Segment Start: Material to process

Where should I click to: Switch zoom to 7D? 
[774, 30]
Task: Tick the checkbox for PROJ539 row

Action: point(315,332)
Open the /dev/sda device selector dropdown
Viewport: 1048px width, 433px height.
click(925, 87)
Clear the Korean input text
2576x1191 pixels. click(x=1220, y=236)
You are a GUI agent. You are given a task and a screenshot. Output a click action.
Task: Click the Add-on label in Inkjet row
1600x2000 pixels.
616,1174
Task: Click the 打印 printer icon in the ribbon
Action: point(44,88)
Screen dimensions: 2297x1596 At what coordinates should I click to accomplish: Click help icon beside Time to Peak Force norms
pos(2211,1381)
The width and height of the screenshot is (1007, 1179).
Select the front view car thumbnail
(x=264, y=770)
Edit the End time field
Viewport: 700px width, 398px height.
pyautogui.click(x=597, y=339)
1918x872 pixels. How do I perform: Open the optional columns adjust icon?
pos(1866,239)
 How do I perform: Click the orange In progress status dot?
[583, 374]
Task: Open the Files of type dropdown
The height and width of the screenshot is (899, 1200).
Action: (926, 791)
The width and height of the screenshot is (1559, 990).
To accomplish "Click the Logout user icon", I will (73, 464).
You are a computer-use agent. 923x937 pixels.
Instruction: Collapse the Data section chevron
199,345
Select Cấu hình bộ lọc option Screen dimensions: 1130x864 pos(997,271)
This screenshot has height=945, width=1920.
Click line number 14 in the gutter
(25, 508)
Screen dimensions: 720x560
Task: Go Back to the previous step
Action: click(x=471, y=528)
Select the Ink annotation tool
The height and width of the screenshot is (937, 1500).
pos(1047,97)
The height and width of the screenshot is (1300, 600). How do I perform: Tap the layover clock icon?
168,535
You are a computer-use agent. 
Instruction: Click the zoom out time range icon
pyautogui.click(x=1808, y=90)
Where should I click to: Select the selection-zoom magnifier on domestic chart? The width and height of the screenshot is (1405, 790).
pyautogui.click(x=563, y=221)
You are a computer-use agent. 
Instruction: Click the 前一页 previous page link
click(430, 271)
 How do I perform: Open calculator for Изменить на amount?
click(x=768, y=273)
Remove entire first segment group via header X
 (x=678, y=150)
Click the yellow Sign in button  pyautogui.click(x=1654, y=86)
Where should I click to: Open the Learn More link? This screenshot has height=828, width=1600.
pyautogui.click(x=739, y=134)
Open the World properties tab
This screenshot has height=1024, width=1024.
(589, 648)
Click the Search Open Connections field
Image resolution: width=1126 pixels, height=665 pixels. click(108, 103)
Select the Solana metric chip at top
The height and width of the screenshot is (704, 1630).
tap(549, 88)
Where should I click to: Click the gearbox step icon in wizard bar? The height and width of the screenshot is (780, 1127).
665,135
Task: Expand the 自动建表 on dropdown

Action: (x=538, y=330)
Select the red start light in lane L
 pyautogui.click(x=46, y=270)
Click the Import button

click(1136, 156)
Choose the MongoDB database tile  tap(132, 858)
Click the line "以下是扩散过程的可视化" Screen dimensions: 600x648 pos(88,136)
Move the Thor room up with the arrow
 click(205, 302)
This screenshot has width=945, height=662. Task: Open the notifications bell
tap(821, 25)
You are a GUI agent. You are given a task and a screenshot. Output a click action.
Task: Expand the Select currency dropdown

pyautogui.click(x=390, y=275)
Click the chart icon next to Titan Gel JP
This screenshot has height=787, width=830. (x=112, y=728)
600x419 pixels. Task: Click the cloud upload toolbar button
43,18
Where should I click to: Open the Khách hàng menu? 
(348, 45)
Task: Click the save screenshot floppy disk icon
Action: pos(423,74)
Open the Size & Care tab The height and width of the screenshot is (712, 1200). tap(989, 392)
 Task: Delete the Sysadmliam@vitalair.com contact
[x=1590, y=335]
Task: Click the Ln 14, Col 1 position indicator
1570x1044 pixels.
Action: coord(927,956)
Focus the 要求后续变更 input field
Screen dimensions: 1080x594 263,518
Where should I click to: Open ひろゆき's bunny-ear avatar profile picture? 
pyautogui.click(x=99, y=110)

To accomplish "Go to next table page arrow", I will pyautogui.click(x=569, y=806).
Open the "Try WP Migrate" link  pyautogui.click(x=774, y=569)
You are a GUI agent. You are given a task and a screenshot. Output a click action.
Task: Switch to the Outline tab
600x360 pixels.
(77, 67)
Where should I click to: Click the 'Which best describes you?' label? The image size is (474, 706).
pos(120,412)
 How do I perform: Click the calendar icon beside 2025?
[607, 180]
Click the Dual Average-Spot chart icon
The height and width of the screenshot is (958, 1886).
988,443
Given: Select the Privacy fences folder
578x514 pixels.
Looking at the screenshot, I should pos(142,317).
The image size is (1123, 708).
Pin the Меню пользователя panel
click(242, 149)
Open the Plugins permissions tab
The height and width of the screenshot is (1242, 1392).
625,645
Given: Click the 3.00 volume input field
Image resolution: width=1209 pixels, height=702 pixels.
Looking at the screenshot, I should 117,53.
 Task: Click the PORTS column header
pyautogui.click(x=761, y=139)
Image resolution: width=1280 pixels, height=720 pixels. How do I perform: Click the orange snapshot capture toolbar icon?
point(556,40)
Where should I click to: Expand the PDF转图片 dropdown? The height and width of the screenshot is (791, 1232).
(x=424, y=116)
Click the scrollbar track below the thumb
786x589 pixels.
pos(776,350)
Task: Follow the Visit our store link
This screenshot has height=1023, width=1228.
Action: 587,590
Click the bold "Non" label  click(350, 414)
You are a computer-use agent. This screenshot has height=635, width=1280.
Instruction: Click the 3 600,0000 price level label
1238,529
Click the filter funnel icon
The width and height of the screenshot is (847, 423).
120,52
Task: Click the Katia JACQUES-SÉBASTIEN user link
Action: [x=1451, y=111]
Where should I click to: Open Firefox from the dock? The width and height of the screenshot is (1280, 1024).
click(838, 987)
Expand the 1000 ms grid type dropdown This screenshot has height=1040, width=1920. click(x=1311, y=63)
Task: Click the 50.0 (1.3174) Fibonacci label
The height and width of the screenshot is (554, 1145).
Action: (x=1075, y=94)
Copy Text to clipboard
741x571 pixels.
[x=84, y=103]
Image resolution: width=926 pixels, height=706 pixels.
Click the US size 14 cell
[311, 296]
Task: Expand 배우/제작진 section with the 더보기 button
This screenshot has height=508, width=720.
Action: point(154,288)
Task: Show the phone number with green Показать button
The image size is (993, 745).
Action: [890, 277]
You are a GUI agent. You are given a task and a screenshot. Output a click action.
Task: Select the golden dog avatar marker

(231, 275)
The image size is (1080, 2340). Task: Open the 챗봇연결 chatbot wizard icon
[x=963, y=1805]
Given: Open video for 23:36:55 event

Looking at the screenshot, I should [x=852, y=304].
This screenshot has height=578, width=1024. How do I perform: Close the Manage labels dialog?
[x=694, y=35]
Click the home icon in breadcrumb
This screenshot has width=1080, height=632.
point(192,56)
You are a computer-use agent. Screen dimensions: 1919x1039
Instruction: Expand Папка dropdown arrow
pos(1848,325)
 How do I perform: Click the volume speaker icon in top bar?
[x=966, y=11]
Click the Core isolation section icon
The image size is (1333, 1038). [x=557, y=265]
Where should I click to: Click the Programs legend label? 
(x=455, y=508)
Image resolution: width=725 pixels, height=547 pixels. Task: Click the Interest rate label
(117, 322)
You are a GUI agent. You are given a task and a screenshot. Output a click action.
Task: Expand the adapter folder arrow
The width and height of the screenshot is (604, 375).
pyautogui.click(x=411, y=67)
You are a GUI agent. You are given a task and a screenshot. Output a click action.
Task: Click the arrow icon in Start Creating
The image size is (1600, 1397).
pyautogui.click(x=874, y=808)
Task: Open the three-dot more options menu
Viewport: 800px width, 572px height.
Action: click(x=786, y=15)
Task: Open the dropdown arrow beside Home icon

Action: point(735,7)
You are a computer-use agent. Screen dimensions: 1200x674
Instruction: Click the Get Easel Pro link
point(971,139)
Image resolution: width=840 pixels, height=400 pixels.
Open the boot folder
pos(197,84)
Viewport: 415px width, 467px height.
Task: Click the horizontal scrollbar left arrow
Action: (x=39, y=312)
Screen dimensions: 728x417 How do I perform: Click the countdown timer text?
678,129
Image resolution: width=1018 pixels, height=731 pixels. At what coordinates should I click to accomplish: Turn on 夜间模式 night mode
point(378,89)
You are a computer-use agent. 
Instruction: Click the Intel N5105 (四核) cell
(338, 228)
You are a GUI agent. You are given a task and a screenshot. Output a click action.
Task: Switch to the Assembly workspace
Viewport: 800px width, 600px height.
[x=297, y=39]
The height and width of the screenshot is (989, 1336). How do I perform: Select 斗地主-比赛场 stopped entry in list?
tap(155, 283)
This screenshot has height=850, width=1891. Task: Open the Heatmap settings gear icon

Segment End: Material to process

▸ Assignment:
Include both ends. Return the line holding "Open the boot folder" and all lines after it in the records above, exactly as written.

▸ Response for this exercise:
Open the boot folder
pos(197,84)
Viewport: 415px width, 467px height.
Task: Click the horizontal scrollbar left arrow
Action: (x=39, y=312)
Screen dimensions: 728x417 How do I perform: Click the countdown timer text?
678,129
Image resolution: width=1018 pixels, height=731 pixels. At what coordinates should I click to accomplish: Turn on 夜间模式 night mode
point(378,89)
You are a computer-use agent. 
Instruction: Click the Intel N5105 (四核) cell
(338, 228)
You are a GUI agent. You are given a task and a screenshot. Output a click action.
Task: Switch to the Assembly workspace
Viewport: 800px width, 600px height.
[x=297, y=39]
The height and width of the screenshot is (989, 1336). How do I perform: Select 斗地主-比赛场 stopped entry in list?
tap(155, 283)
This screenshot has height=850, width=1891. Task: Open the Heatmap settings gear icon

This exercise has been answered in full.